Les Américains donnent des idées à Aubry




Martine Aubry Martine Aubry

© SIPA

En lointain écho au célèbre « Yes, we can » d’Obama, le PS va-t-il opter en 2012 pour le « Yes, we care » ?
Alors que le Parti socialiste réuni en convention nationale doit
entériner aujourd’hui son projet de société pour la prochaine
présidentielle, Martine Aubry développe peu à peu l’idée d’une
politique du « care » (« soin » en anglais). Pour la première secrétaire, il s’agit de promouvoir « une société du bien-être et du respect », par opposition au « matérialisme »
et au « tout-avoir ». Une vision qui intrigue parfois, agace souvent,
mais fait en tout cas clairement débat depuis deux mois.

Le concept du « care » a surgi aux Etats-Unis en 1982, sous
la présidence du très libéral Ronald Reagan. Carol Gilligan, figure du
féminisme américain, développe alors l’idée d’une vision proprement
féminine des rapports sociaux, centrée autour de la notion de « prendre soin des autres ».
Joan Tronto, une autre universitaire américaine, reprend cette théorie
dans les années 1990. Le débat rebondit en France, via le laboratoire
d’idées du PS pour 2012 dirigé par l’ancien ministre Christian Paul.
Habituée de ces réunions, la philosophe Fabienne Brugère, enseignante à
l’Université Michel-de-Montaigne de Bordeaux et auteure de Le Sexe de la sollicitude (Le Seuil, 2008), fait le lien entre les travaux américains et la réflexion des socialistes français.

Le « triomphe des bons sentiments »

A peine esquissée par Martine Aubry, l’idée a provoqué à gauche une
avalanche de réactions critiques, ou goguenardes. Le député PS Manuel
Valls y voit ainsi une « erreur profonde », et un « recul pour la
gauche ». « Je n’ai rien contre un peu plus de tendresse entre
dirigeants socialistes », ironise Jack Lang, qui fait la fine bouche
devant le « goût un peu compassionnel 
» du « care ». « L’Etat doit-il être une sorte d’hôpital social général ? »,
s’interroge aussi Jacques Attali, ancien conseiller de François
Mitterrand et aujourd’hui néo-sarkozyste. A l’UMP, c’est la secrétaire
d’Etat à l’Economie numérique, Nathalie Kosciusko-Morizet, qui se
charge de fustiger « le triomphe des bons sentiments ».
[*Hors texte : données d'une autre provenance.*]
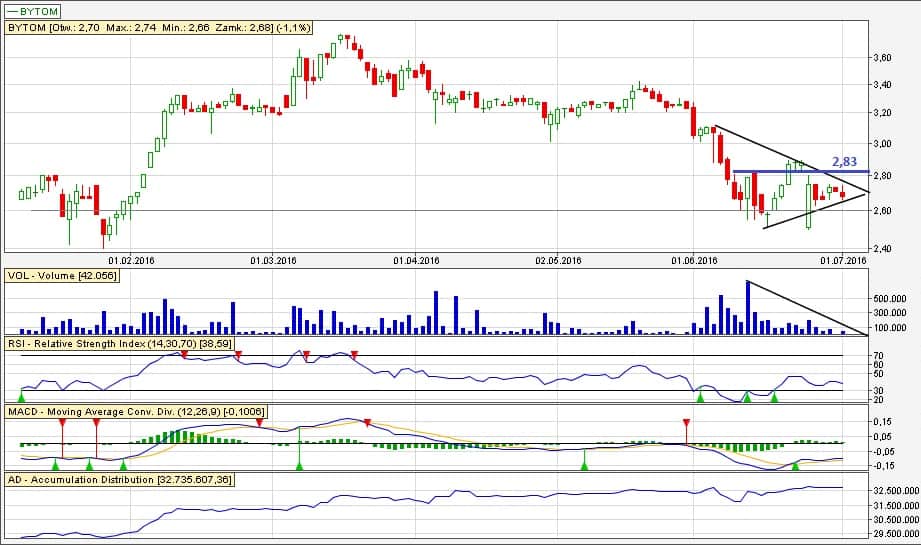Click the 01.04.2016 date axis label
Image resolution: width=921 pixels, height=545 pixels.
[x=416, y=260]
« Je ne suis pas pour la compassion ou la charité, se défend Martine Aubry. Ma
conviction profonde est qu’avec le même niveau de revenu, même modeste,
ceux qui ont un réseau social, qui sont parents d’élèves, qui
s’occupent de leurs voisins, de leurs aînés, vivent mieux. Je l’observe
tous les jours chez moi, à Lille. Cela ne me vient pas des théories
américaines ! 
». La politique du « care » ne paraît par
ailleurs pas si éloignée de la « fraternité » agitée par sa rivale
Ségolène Royal depuis la campagne présidentielle de 2007. Reste encore
à lui donner un contenu.

Mais, même à droite, l’idée d’une politique plus douce, moins
individualiste, semble se développer. Generationfrance.fr, le think
tank du patron des députés UMP Jean-François Copé, s’intéresse ainsi de
près au « conservatisme compasionnel » prôné avec succès par le leader des tories britanniques David Cameron. Et Nicolas Sarkozy distille pour 2012 l’idée d’un « président protecteur » à la politique rassurante. Bien loin de la « rupture », et du « travailler plus pour gagner plus » qui datent, il est vrai, de 2007.